На едва различимом ветерке вяло плескался польский флаг рядом с американским. Ивана Ильича Савельева и бывшего с ним рядом худощавого парня в темных очках встретили и препроводили в здание, оказавшееся большим залом, представили как Гарри и Джона двоим мужчинам и даме лет тридцати.
Мужчины тоже представились Смитом и Джексоном. Смит был высок, скуласт, коротко стрижен; пшеничного цвета волосы обильно помешались с сединой; ему было явно за шестьдесят; костюм сидел как влитой, но было очевидно, что ему привычнее военная форма; холодные голубые глаза смотрели безо всякого выражения на Савельева и его спутника, лишь обязательная улыбка при знакомстве и символическом рукопожатии. Джексон явно был латиноамериканцем по происхождению, был он моложе, гибче; темные глаза смотрели весело, но за веселостью этой тлела привычная неприкрытая угроза – всем в этом мире, а может, и самому миру. Савельев только усмехнулся про себя. Молодость, глупость… Дама представилась как Джейн.
Зал был устелен татами; но он вовсе не походил на обычный спортивный зал – скорее на цех какого-нибудь захолустного, заброшенного завода. Огромные металлические стропила поддерживали высокую крышу; поверху проходили и коммуникации – лесенки с перилами и монорельсы; там же были укреплены и прожекторы, заливавшие центр зала почти бестеневым галогенным светом.
Иван Ильич Савельев с этими троими расположился за столиком на балюстраде, опоясывающей зал-цех. Его помощник удалился.
По всей балюстраде – так же, группками, расположились господа и дамы, предвкушая древнее как мир, но по-прежнему изысканное и волнующее зрелище – как люди будут убивать людей.
Сначала, как и в любом шоу, прошел «разогрев» публики. Бойцы попарно и группами, обряженные в античные туники, азартно избивали друг друга, с треском ломали конечности… Крики, вой боли и страха… Кровь…

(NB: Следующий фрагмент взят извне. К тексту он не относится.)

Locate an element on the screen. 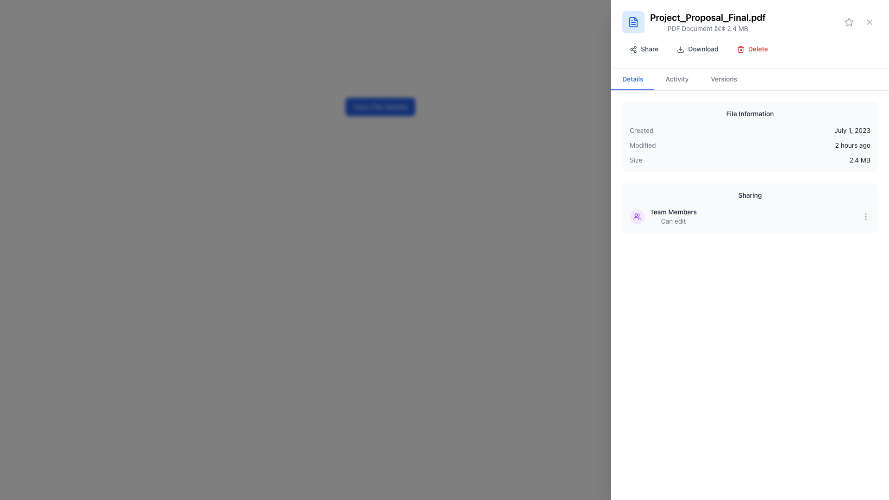 This screenshot has height=500, width=889. the text label displaying the filename 'Project_Proposal_Final.pdf' and its metadata 'PDF Document 2.4 MB' located at the top section of the details panel on the right-hand side of the interface is located at coordinates (707, 21).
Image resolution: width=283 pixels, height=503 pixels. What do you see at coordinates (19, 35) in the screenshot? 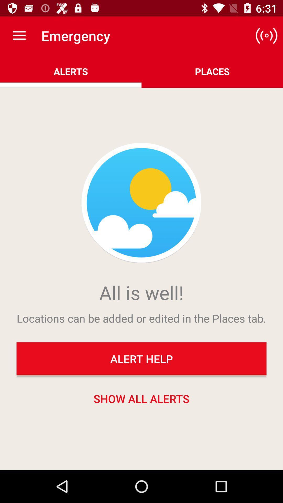
I see `item above the alerts icon` at bounding box center [19, 35].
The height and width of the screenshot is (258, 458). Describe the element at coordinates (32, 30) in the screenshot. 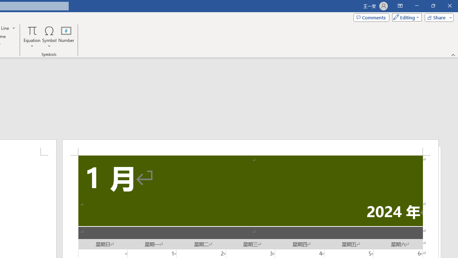

I see `'Equation'` at that location.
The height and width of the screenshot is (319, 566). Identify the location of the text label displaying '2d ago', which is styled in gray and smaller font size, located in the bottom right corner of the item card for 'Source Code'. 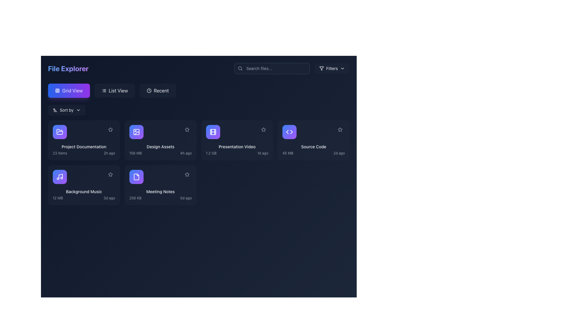
(339, 153).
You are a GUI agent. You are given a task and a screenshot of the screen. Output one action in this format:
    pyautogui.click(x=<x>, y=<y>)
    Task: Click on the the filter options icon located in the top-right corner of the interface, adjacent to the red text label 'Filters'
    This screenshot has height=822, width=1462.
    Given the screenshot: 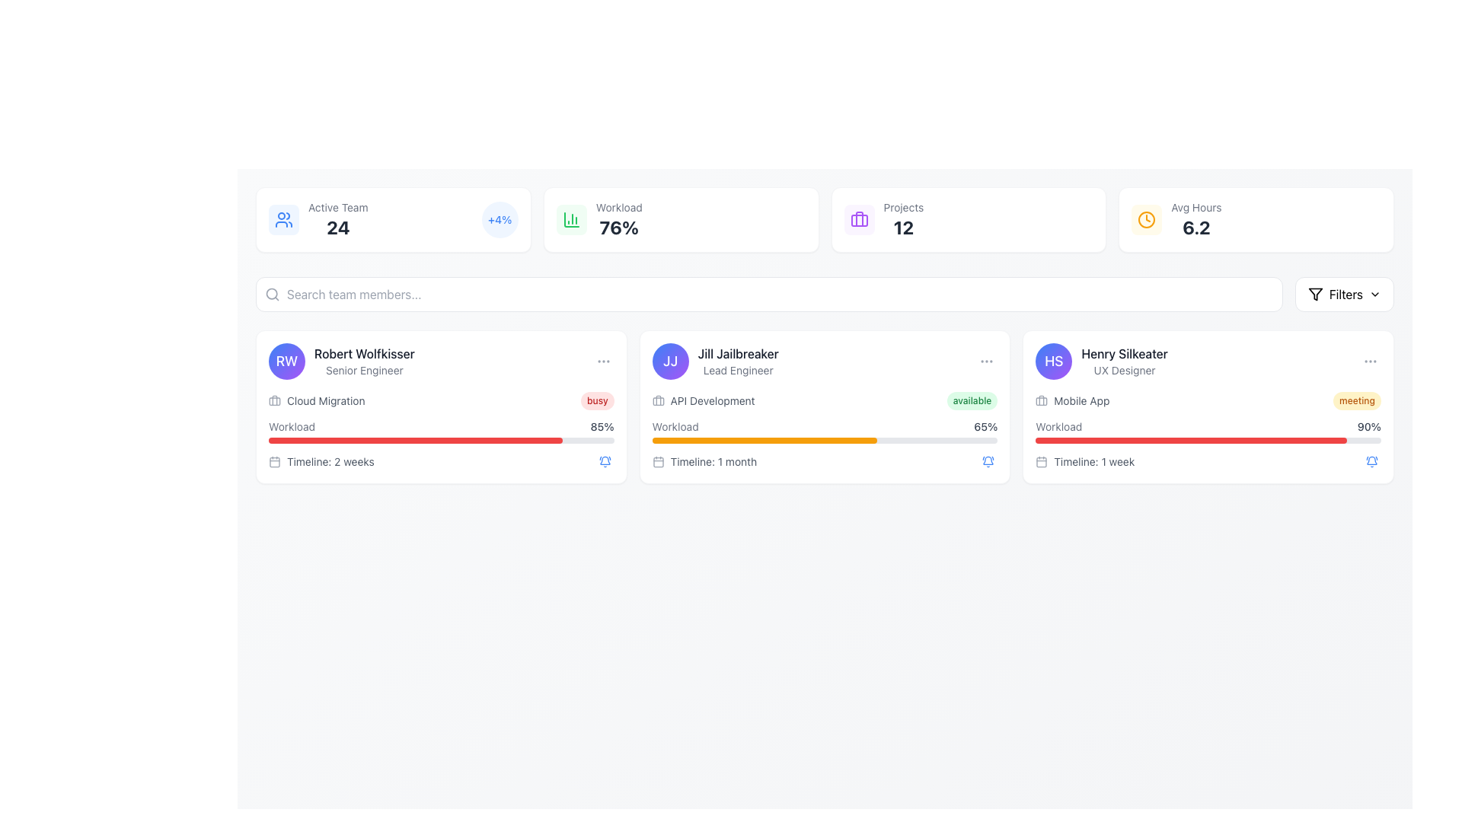 What is the action you would take?
    pyautogui.click(x=1314, y=294)
    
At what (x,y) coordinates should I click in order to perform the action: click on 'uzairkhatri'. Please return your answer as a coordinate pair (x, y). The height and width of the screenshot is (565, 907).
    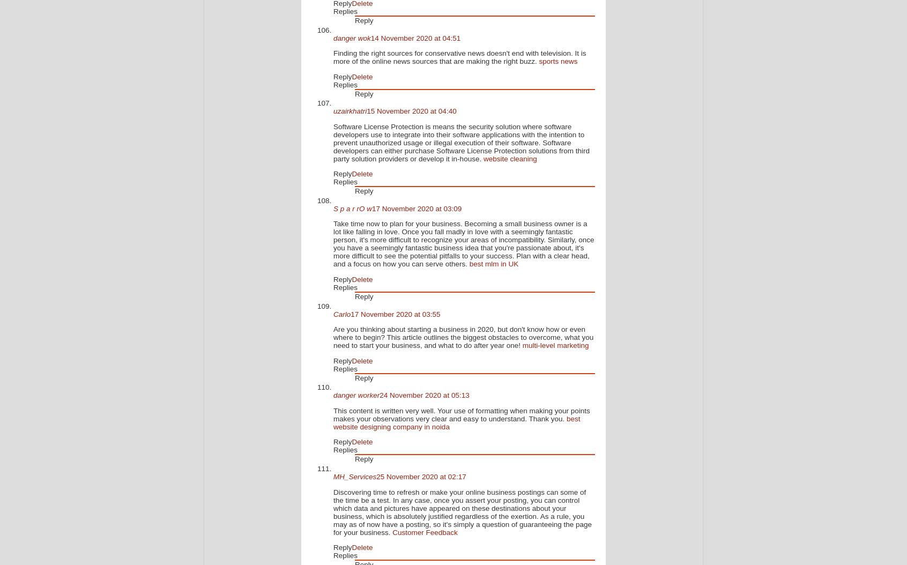
    Looking at the image, I should click on (349, 110).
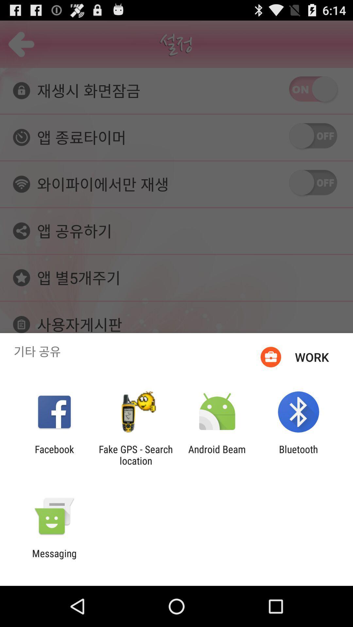 The height and width of the screenshot is (627, 353). Describe the element at coordinates (298, 455) in the screenshot. I see `the bluetooth app` at that location.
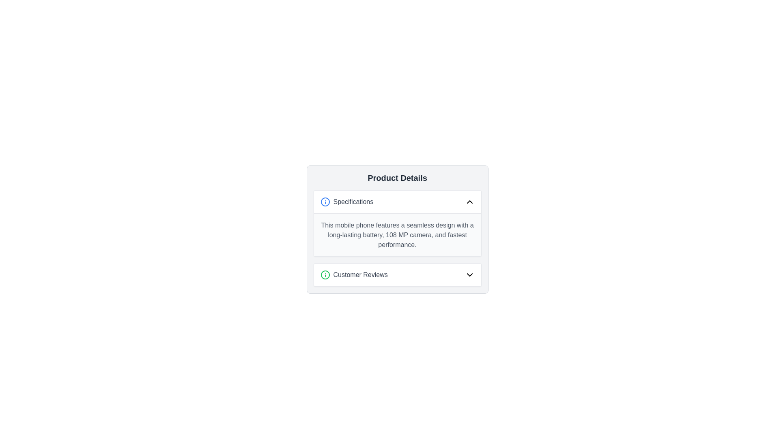 The width and height of the screenshot is (779, 438). Describe the element at coordinates (353, 201) in the screenshot. I see `the text label that serves as a header for product specifications, located to the right of the information icon within the 'Product Details' panel` at that location.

Но… Присутствовал рефери. Он давал знак молодцам в униформе, стилизованной под тигриные шкуры, команду, и они уносили отключившихся. А победитель или группа победителей срывали жидкие аплодисменты.
Постепенно публика подогревалась спиртным, заводилась, и вот – настал черед настоящих первых гладиаторских боев…
Звенели мечи, доспехи, с треском ломались кости и рвались сухожилия, порою кровь фонтаном била из напряженной боем взрезанной артерии, но никто не спешил остановить, позвать на помощь… Как в римском Колизее, поверженный лишь протягивал руку к публике с мольбой о пощаде и получал или надежду на жизнь, или – быструю смерть.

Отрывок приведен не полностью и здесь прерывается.